TASK DETAILS: An identical copy of all the entries is the required result.

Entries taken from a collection
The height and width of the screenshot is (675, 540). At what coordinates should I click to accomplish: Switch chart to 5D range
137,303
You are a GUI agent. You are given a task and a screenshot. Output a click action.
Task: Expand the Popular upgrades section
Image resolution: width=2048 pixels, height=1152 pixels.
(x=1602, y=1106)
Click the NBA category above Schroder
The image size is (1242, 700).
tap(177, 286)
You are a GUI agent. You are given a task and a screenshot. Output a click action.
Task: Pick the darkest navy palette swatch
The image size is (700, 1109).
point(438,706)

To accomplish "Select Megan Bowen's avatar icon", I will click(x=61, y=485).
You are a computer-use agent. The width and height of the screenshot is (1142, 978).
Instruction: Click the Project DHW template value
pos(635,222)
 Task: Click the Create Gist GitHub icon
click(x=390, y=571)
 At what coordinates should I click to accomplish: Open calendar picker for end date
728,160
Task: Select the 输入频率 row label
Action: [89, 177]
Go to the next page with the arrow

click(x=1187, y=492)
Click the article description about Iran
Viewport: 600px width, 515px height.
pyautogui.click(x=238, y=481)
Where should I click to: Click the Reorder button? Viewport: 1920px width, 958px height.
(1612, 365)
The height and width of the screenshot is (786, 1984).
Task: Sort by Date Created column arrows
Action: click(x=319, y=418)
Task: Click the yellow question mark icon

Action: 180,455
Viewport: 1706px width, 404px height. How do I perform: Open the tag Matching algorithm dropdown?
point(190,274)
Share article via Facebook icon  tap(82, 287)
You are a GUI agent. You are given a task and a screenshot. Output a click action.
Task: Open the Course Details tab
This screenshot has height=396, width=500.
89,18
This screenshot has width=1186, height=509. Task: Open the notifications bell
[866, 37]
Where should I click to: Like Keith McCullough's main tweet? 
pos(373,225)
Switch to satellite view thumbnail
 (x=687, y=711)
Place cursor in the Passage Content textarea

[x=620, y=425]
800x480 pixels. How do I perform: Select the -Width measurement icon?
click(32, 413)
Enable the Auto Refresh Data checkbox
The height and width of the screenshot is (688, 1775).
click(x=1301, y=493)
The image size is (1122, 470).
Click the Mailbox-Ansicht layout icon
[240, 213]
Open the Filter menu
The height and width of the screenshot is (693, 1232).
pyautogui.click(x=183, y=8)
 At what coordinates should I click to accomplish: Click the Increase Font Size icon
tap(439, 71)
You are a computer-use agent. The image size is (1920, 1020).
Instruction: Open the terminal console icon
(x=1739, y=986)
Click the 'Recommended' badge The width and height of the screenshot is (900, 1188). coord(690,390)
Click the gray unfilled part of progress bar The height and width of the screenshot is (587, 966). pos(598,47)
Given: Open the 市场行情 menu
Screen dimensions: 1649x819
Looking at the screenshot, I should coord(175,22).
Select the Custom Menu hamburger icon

RESPONSE:
The height and width of the screenshot is (675, 540). At what coordinates should I click to accomplish: Switch chart to 5D range
137,303
You are a GUI agent. You are given a task and a screenshot. Output a click action.
Task: Expand the Popular upgrades section
Image resolution: width=2048 pixels, height=1152 pixels.
(x=1602, y=1106)
Click the NBA category above Schroder
The image size is (1242, 700).
tap(177, 286)
You are a GUI agent. You are given a task and a screenshot. Output a click action.
Task: Pick the darkest navy palette swatch
The image size is (700, 1109).
point(438,706)

To accomplish "Select Megan Bowen's avatar icon", I will click(x=61, y=485).
You are a computer-use agent. The width and height of the screenshot is (1142, 978).
Instruction: Click the Project DHW template value
pos(635,222)
 Task: Click the Create Gist GitHub icon
click(x=390, y=571)
 At what coordinates should I click to accomplish: Open calendar picker for end date
728,160
Task: Select the 输入频率 row label
Action: [89, 177]
Go to the next page with the arrow

click(x=1187, y=492)
Click the article description about Iran
Viewport: 600px width, 515px height.
pyautogui.click(x=238, y=481)
Where should I click to: Click the Reorder button? Viewport: 1920px width, 958px height.
(1612, 365)
The height and width of the screenshot is (786, 1984).
Task: Sort by Date Created column arrows
Action: click(x=319, y=418)
Task: Click the yellow question mark icon

Action: 180,455
Viewport: 1706px width, 404px height. How do I perform: Open the tag Matching algorithm dropdown?
point(190,274)
Share article via Facebook icon  tap(82, 287)
You are a GUI agent. You are given a task and a screenshot. Output a click action.
Task: Open the Course Details tab
This screenshot has height=396, width=500.
89,18
This screenshot has width=1186, height=509. Task: Open the notifications bell
[866, 37]
Where should I click to: Like Keith McCullough's main tweet? 
pos(373,225)
Switch to satellite view thumbnail
 (x=687, y=711)
Place cursor in the Passage Content textarea

[x=620, y=425]
800x480 pixels. How do I perform: Select the -Width measurement icon?
click(32, 413)
Enable the Auto Refresh Data checkbox
The height and width of the screenshot is (688, 1775).
click(x=1301, y=493)
The image size is (1122, 470).
Click the Mailbox-Ansicht layout icon
[240, 213]
Open the Filter menu
The height and width of the screenshot is (693, 1232).
pyautogui.click(x=183, y=8)
 At what coordinates should I click to accomplish: Click the Increase Font Size icon
tap(439, 71)
You are a computer-use agent. The image size is (1920, 1020).
Instruction: Open the terminal console icon
(x=1739, y=986)
Click the 'Recommended' badge The width and height of the screenshot is (900, 1188). coord(690,390)
Click the gray unfilled part of progress bar The height and width of the screenshot is (587, 966). pos(598,47)
Given: Open the 市场行情 menu
Screen dimensions: 1649x819
Looking at the screenshot, I should coord(175,22).
Select the Custom Menu hamburger icon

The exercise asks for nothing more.